* _Job 1_: Count how many lines of the rows below contain the string "pixels". Case counts; give only the number.

* _Extract_:
Begin
We have an essay due in English on Friday over an event that has made a difference in our lives. I wrote mine over moving up here to Waco, and I wanted ya'll to read it, criticise it and help me to make it perfect...
Shannon Carpenter
Miss Sterling
English 1301.14
September 29, 2004
“The First Big Move”
I was an actress, a musician, a tennis player, a volunteer. I was independently mobile and had no cares in the world. I hung out with friends every night and every weekend. Life for me as a teenager was perfect in many ways. But people change, the world changes, and I realized that the life I had wasn’t what made me happy anymore.
I remember the day I decided, halfway through my senior year, that I was going to move, and more importantly, I remember the day I left everything behind to start new. It wasn’t a spur of the moment decision to move 160 miles from my family and friends, but it seemed like it when I sat to discuss it with my parents.
I was very nervous that day, afraid of what my mother would say, how she would react, and if she would even care. When I told her she cried, made me cry, but she handled it in a way I had not expected her to. She was okay with me leaving and willing to help me in any way that she could. I was shocked, truly astounded, by her actions after that. I would come home from school and find small things she had bought me for my new house, or I would find her talking to relatives planning to have a party for my leaving.
End
Records excerpted from a collection:
Begin
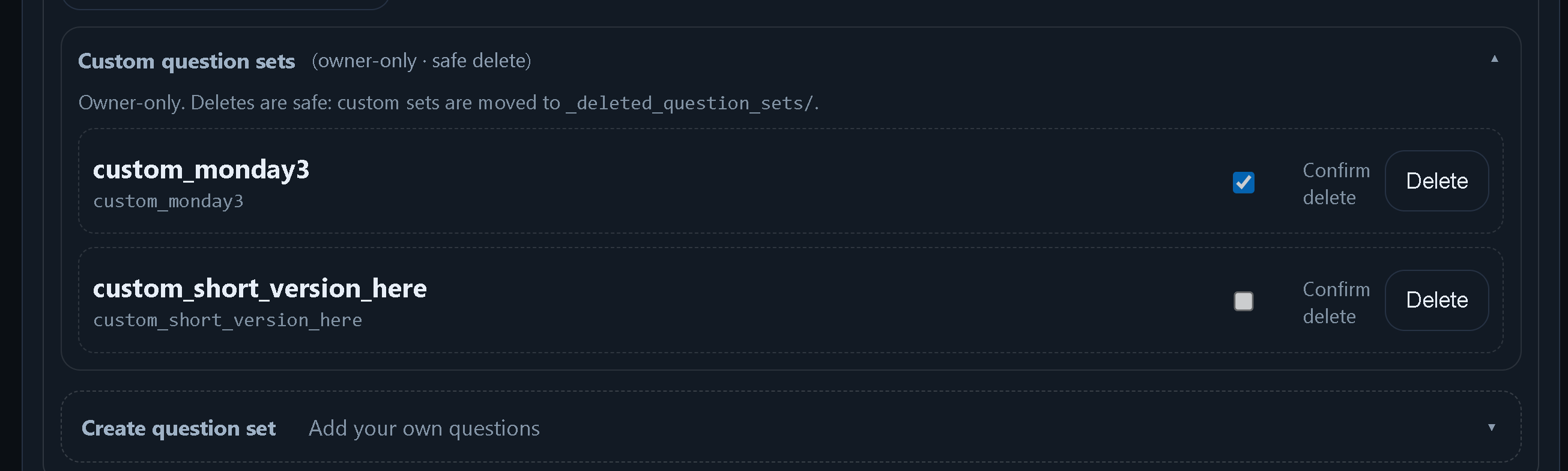Screen dimensions: 1568x471
Task: Click the monospace custom_monday3 identifier
Action: click(x=168, y=201)
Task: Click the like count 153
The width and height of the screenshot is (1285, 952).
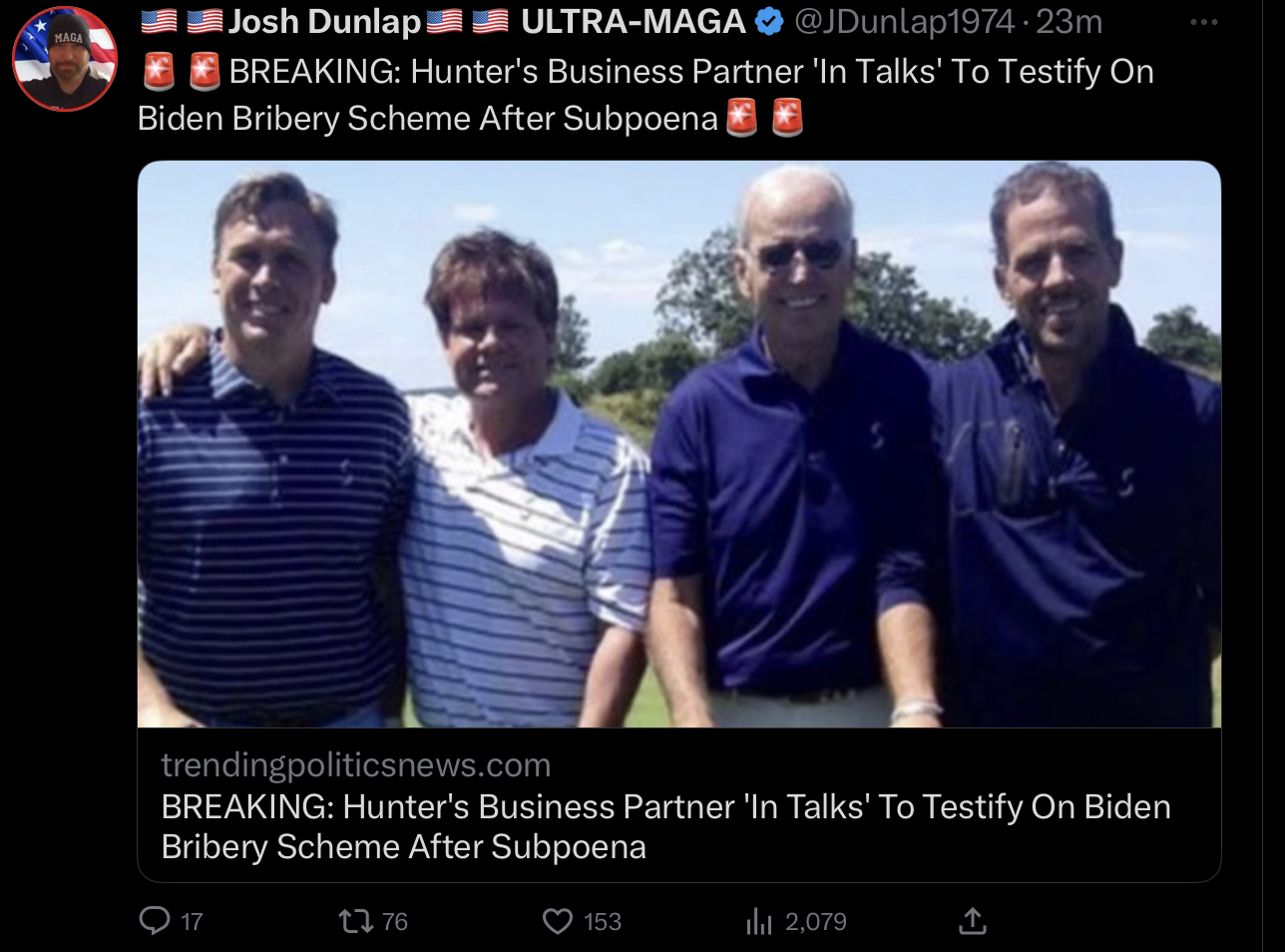Action: coord(603,922)
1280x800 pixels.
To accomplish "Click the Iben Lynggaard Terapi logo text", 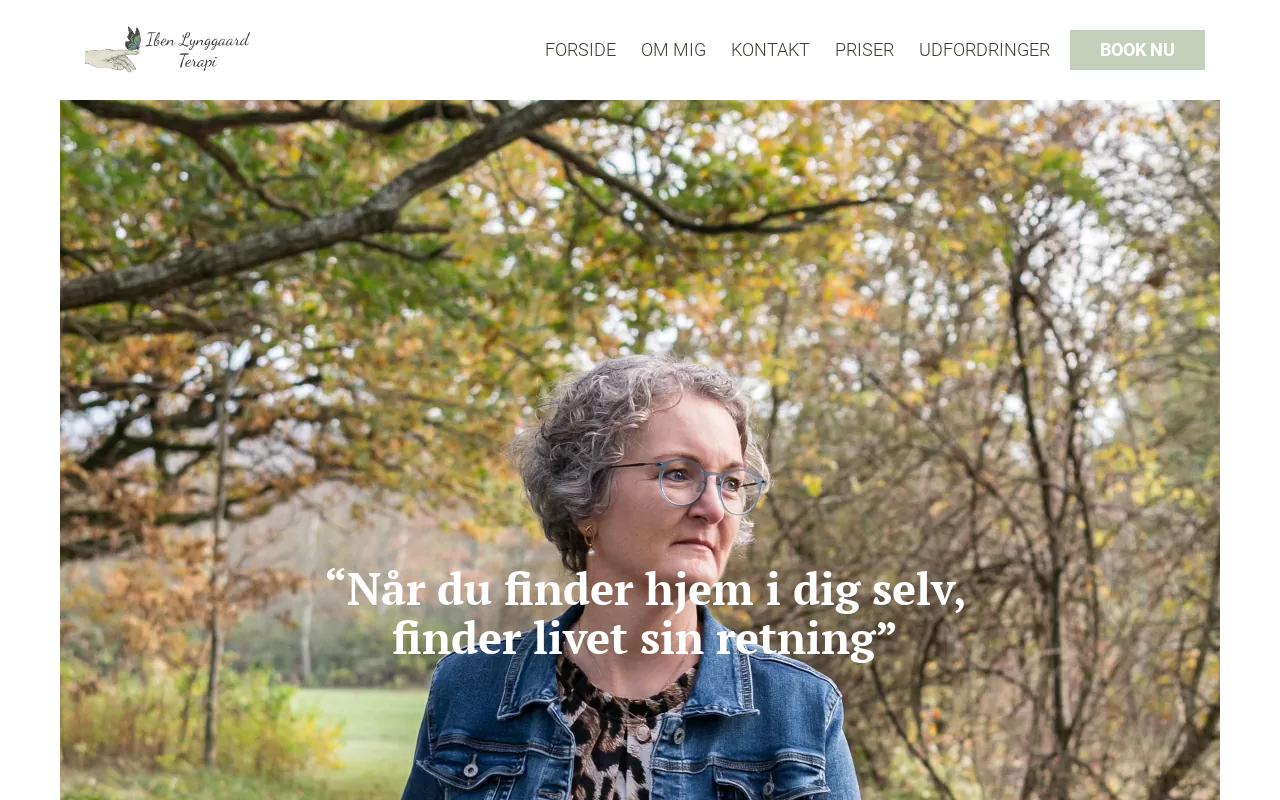I will tap(198, 50).
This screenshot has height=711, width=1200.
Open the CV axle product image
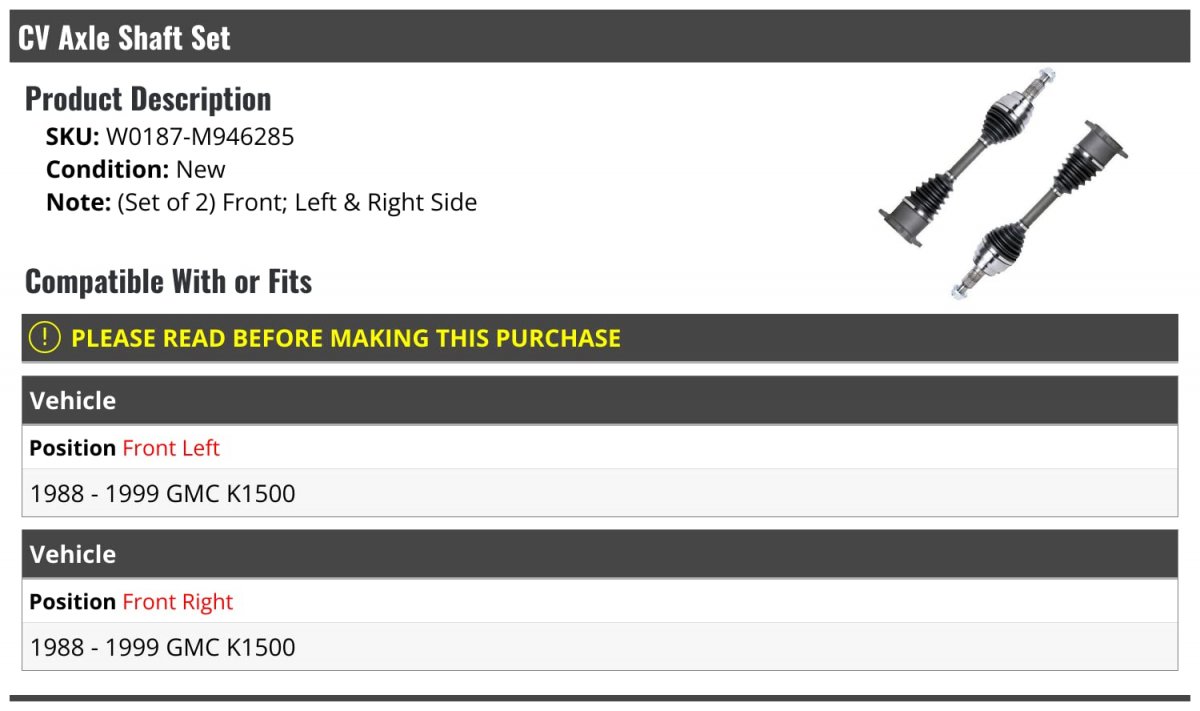(x=1003, y=183)
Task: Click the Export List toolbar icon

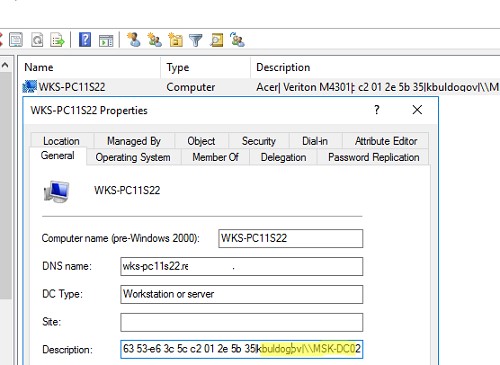Action: tap(57, 40)
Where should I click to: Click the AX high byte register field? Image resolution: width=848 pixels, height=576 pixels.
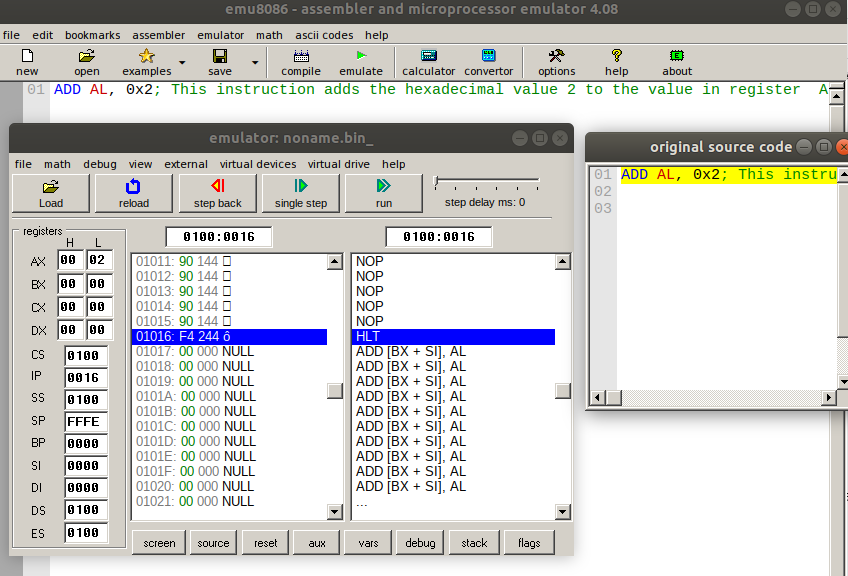(70, 261)
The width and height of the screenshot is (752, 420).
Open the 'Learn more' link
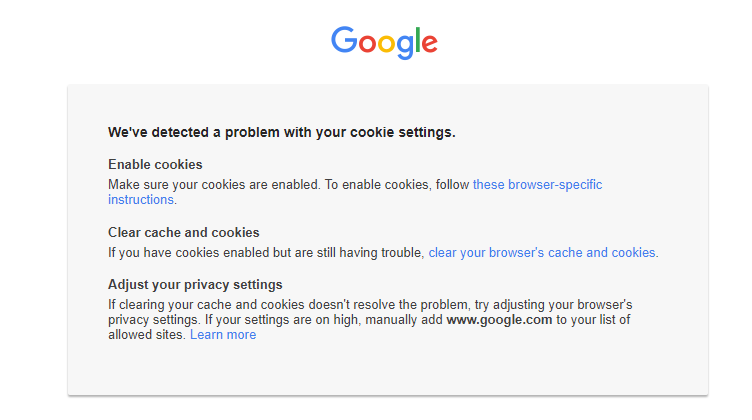click(x=223, y=335)
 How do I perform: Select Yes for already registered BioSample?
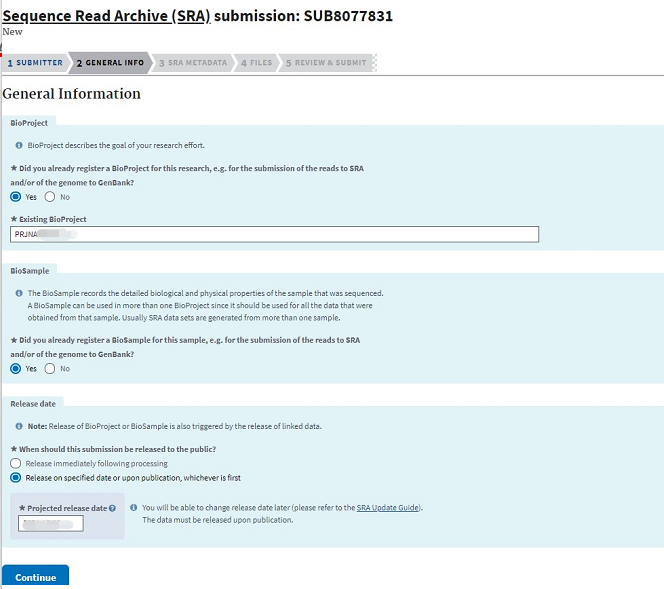click(x=16, y=368)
End
* _Job 2_: In the essay about moving, list each thing the writer claims to have been in the sentence that begins "I was an actress".

* _Final result 1_: 2

* _Final result 2_:
an actress
a musician
a tennis player
a volunteer